The Health Coverage Fellowship

Health reporters inside a helicopter

Enhancing health journalist coverage of critical healthcare issues in Mississippi

The Health Coverage Fellowship is designed to help newspaper, radio, television, and online reporters and editors do a better job covering critical health care issues. Each year twelve journalists are selected from across the country for an intensive nine days and nights of training.

Since 2013, the Bower Foundation has supported a Mississippi health reporter or editor to attend the fellowship each year.

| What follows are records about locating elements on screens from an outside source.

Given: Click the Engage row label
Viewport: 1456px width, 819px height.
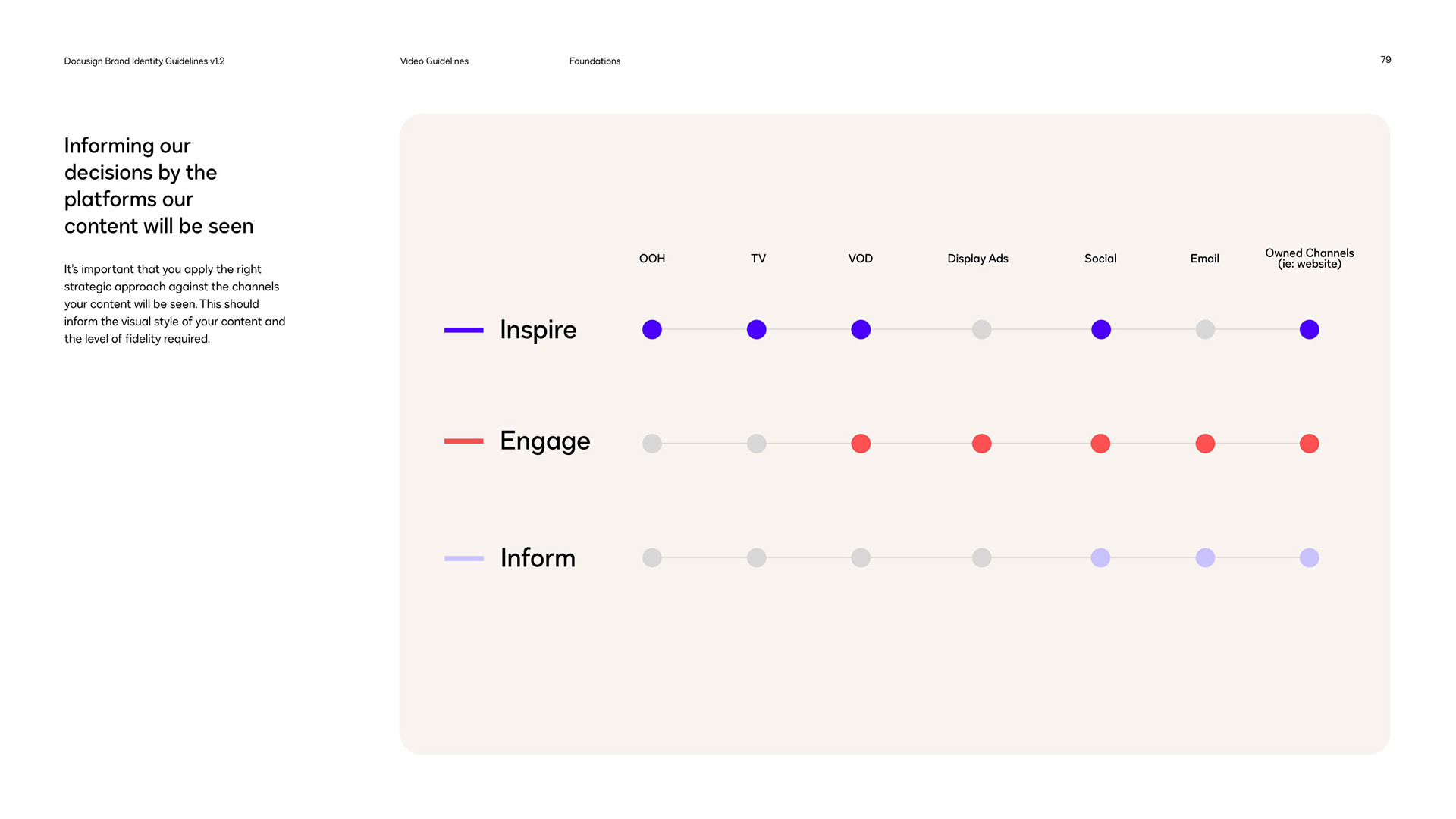Looking at the screenshot, I should 544,441.

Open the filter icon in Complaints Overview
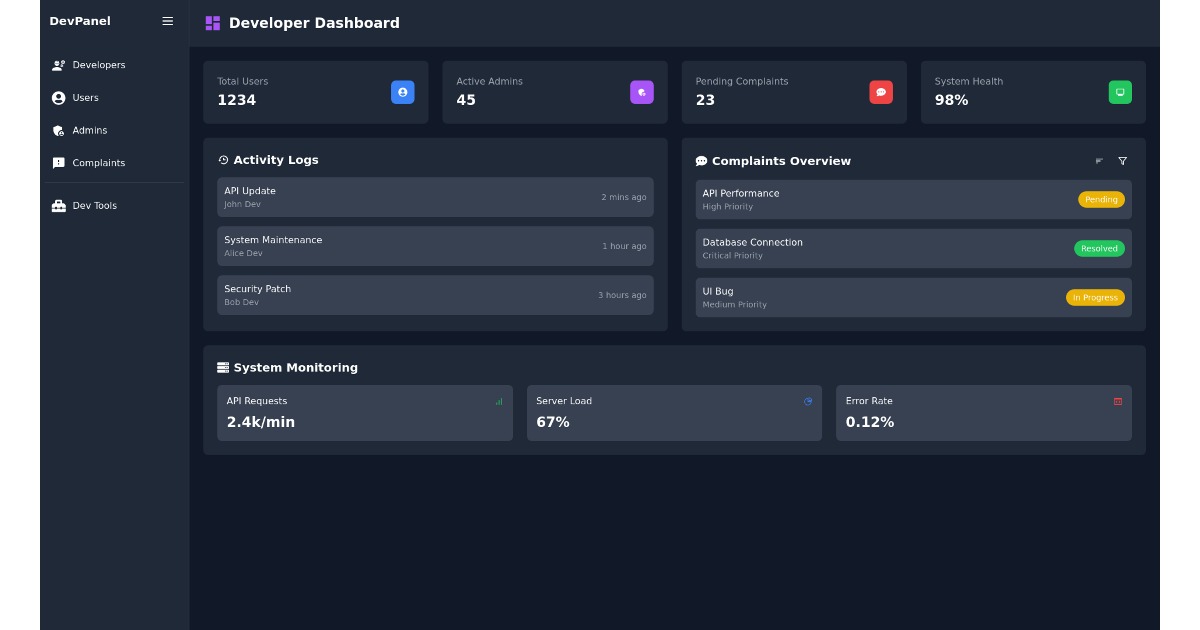pyautogui.click(x=1122, y=160)
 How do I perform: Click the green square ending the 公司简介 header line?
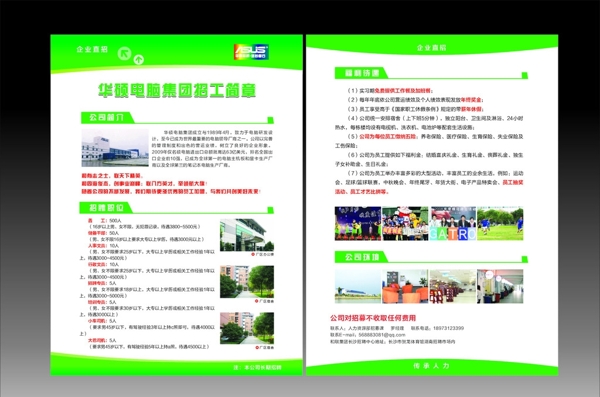pyautogui.click(x=271, y=120)
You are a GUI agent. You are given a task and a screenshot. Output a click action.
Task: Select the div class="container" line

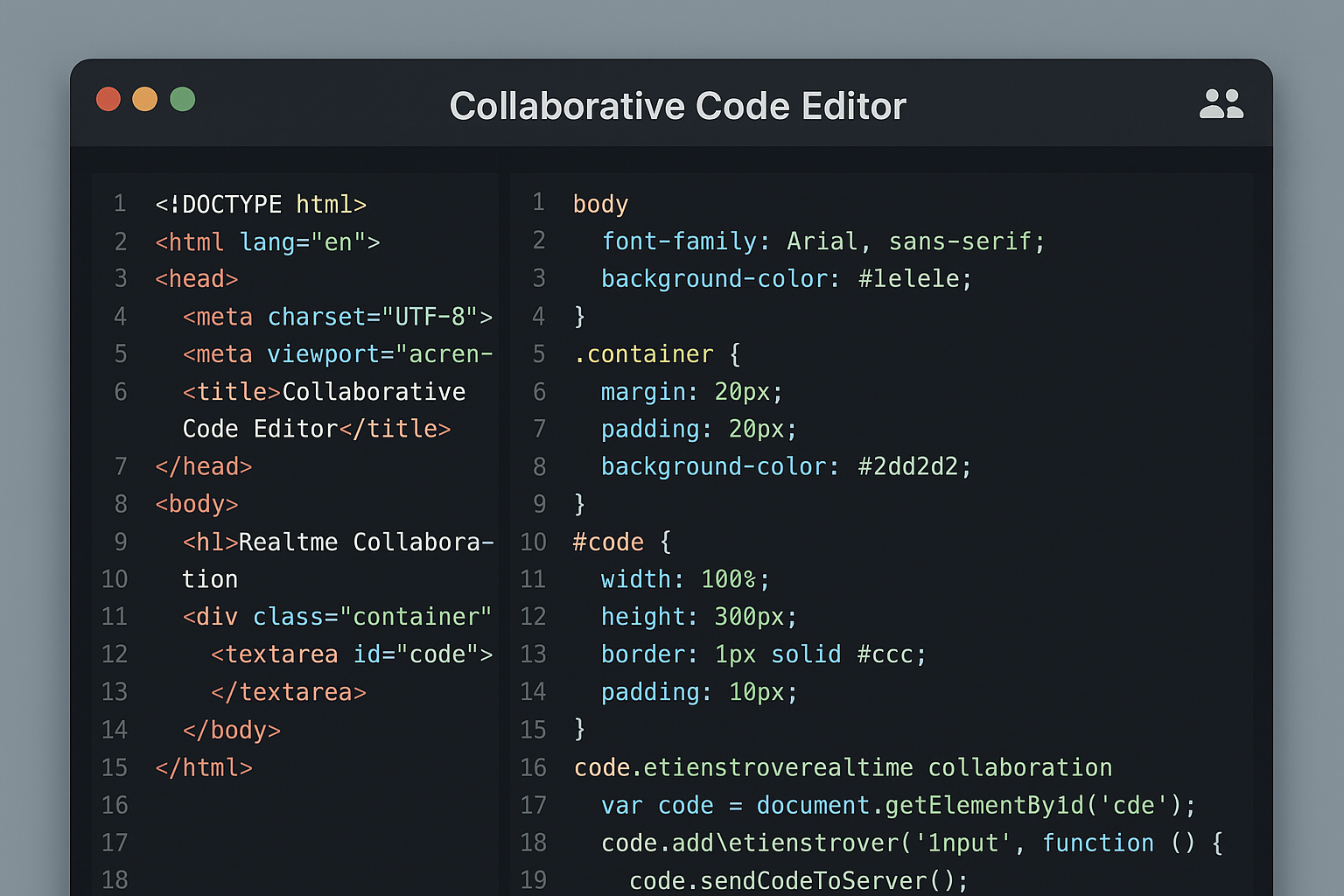tap(337, 617)
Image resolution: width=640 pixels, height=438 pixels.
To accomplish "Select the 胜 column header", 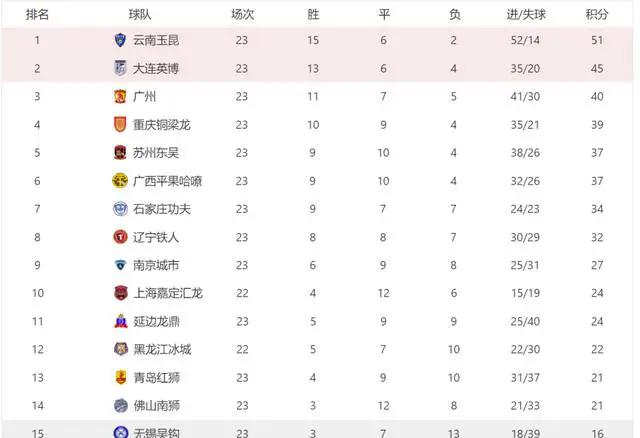I will click(313, 15).
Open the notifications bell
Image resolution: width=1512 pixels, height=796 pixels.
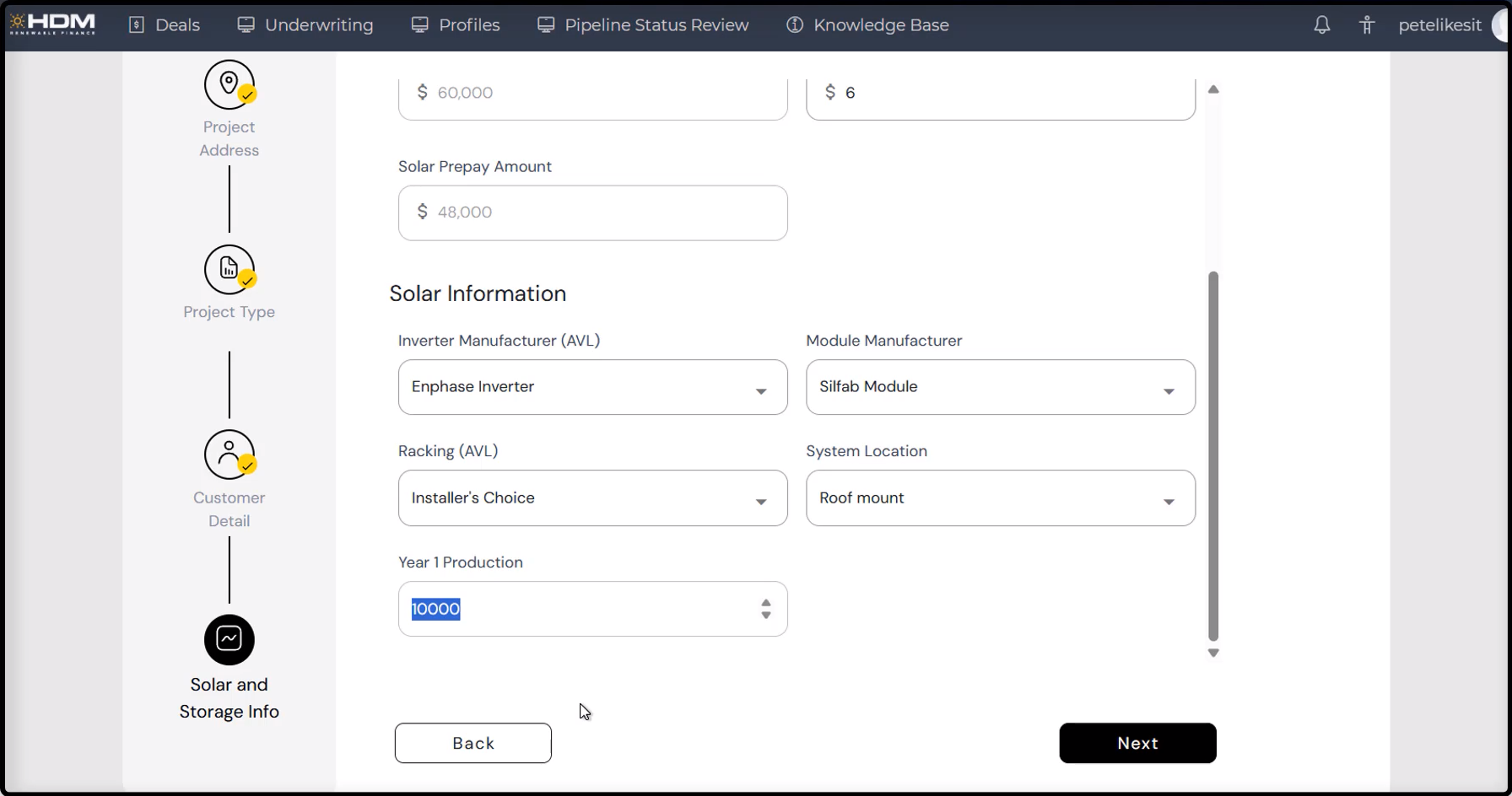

The fellowship focuses on issues ranging from public health and mental health to covering the uninsured, controlling skyrocketing costs, and upgrading quality. More than 80 speakers participate each year, including top health officials, policy experts, and researchers. The program also brings its journalists into the field to watch first-hand how the system works, from walking the streets at night with mental health case workers to riding in a Medflight helicopter.

The fellowship is housed at Babson College’s Center for Executive Education in Wellesley, and is sponsored by the Blue Cross Blue Shield of Massachusetts Foundation in collaboration with other Foundations. The fellowship is directed by Larry Tye, a former Nieman fellow who covered health and the environment for 15 years at the Boston Globe and has written seven books.

The program continues after fellows return to their stations and papers. For the following year, fellows attend half-day follow-up sessions and continue to consult with Tye on story ideas, source suggestions, and general mentoring.